Task description: From the line that contains "1454x840 pixels." through the line that contains "Task: Tap the 淘宝调研 survey thumbnail icon", output every line of the listing below exactly and leave out all the rest.

Entries shown:

=====

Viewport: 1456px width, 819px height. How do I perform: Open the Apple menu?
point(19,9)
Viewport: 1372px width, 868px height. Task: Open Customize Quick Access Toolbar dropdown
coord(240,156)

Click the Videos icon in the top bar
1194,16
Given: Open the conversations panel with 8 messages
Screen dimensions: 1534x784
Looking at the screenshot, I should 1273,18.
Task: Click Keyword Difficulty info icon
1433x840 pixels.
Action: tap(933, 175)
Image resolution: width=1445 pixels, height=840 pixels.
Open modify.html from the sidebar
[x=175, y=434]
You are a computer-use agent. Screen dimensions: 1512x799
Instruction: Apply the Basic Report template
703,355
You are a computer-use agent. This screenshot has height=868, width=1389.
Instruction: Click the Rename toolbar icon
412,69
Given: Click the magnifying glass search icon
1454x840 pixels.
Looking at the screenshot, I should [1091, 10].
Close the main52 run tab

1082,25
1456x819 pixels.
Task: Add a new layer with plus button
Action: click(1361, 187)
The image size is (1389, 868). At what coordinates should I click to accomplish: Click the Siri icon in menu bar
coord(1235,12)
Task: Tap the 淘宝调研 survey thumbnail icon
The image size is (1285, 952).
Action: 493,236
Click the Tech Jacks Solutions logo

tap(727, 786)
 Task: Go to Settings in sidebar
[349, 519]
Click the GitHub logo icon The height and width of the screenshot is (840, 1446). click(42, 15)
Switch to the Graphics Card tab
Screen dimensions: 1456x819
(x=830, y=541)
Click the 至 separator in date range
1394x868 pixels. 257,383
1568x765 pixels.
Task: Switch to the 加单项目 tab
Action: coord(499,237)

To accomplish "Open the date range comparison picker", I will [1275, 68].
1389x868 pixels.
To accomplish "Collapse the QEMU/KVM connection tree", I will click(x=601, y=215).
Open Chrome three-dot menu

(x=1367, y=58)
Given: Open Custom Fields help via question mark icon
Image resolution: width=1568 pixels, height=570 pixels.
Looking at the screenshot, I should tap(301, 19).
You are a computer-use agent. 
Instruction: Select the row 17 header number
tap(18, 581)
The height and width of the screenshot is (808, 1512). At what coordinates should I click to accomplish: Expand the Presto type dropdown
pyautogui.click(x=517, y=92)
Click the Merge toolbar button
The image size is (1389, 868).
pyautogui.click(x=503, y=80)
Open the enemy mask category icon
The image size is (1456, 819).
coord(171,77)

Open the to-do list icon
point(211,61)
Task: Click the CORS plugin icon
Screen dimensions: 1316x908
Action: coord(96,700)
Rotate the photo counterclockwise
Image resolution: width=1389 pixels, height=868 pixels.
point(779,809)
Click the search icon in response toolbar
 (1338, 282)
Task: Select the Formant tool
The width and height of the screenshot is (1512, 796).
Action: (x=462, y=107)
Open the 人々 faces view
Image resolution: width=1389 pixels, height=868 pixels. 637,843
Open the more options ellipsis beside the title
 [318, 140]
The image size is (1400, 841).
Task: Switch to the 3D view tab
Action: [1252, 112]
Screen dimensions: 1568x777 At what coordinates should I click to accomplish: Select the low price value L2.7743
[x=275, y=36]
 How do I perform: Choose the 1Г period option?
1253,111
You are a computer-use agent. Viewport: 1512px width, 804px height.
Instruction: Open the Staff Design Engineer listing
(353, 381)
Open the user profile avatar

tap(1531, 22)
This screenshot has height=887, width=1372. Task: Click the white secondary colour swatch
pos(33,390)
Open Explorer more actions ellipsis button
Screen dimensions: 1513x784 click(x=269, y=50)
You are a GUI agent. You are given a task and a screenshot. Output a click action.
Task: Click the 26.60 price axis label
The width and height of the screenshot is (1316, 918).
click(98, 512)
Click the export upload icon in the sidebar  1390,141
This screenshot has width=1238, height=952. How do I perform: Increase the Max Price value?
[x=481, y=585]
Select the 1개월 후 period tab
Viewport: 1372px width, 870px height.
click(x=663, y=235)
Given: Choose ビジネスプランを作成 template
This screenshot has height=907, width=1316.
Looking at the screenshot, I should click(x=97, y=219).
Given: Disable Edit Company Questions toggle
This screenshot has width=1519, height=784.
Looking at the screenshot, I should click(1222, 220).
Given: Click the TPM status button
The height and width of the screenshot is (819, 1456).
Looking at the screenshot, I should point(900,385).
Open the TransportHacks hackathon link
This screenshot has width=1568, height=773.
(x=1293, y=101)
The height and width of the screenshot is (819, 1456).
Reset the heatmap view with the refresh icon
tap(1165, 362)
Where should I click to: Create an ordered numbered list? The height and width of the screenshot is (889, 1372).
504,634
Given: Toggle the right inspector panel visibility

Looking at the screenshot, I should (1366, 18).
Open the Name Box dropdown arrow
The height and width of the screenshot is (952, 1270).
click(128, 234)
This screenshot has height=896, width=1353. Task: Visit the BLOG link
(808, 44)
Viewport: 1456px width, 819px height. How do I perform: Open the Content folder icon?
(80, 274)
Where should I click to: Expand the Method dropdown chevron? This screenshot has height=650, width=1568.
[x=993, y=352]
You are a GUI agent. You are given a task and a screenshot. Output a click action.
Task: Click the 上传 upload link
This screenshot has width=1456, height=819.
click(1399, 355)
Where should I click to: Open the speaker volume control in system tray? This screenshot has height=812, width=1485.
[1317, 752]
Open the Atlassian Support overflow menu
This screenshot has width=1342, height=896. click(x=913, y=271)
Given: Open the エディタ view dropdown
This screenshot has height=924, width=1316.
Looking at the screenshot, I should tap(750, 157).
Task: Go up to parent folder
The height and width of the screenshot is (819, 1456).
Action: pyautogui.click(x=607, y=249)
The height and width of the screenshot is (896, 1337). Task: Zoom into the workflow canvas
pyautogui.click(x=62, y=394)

=====

Solution:
1454x840 pixels.
Looking at the screenshot, I should [1091, 10].
Close the main52 run tab

1082,25
1456x819 pixels.
Task: Add a new layer with plus button
Action: click(1361, 187)
The image size is (1389, 868). At what coordinates should I click to accomplish: Click the Siri icon in menu bar
coord(1235,12)
Task: Tap the 淘宝调研 survey thumbnail icon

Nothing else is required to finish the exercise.